Gates’s 85-year-old mother, Mattie Rhenwrick, was a passenger in the van. She suffered a fractured left leg and emotional distress from witnessing her daughter’s death. Her past medical expenses totaled about $163,500.
Christopher Bond, 16, another passenger in the van, suffered connective-tissue injuries and incurred medical expenses of about $21,000.
Gates’s husband, individually and on behalf of her estate, and Rhenwrick and Bond, individually, sued Wallace, alleging he was negligent in failing to keep a proper lookout and in rear-ending the minivan.
Suit against Wallace’s employer, Schneider National Carriers, alleged negligent hiring and retention and failure to adequately train and supervise Wallace and monitor his driving. The plaintiffs sought punitive damages, offering into evidence black-box data showing that in the eight months before the incident, Wallace had dozens of “panic stops”—instances in which he slammed on the truck’s brakes, presumably to avoid a collision. The data also showed that Wallace had violated speed limits and hours-of-service rules and that the truck was on cruise control when it hit the minivan.

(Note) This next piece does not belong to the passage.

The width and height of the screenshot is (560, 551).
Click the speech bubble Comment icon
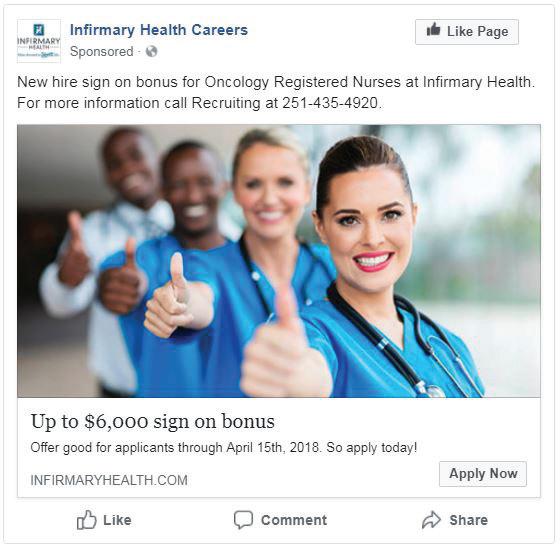click(243, 520)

Before trial, the wrongful death case settled for $5 million, and Bond settled for $100,000.
The jury awarded about $2.1 million to Rhenwrick.
Citation: Gates v. Schneider Natl. Carriers, No. 45C01-0805-CT-00072 (Ind., Lake Co. Cir. Aug. 8, 2010).
Plaintiff counsel: AAJ members Kenneth J. Allen and Bryan L. Bradley, both of Valparaiso, Indiana.
Plaintiff expert: Anita Kerezman, trucking safety and compliance, Palm Springs, California.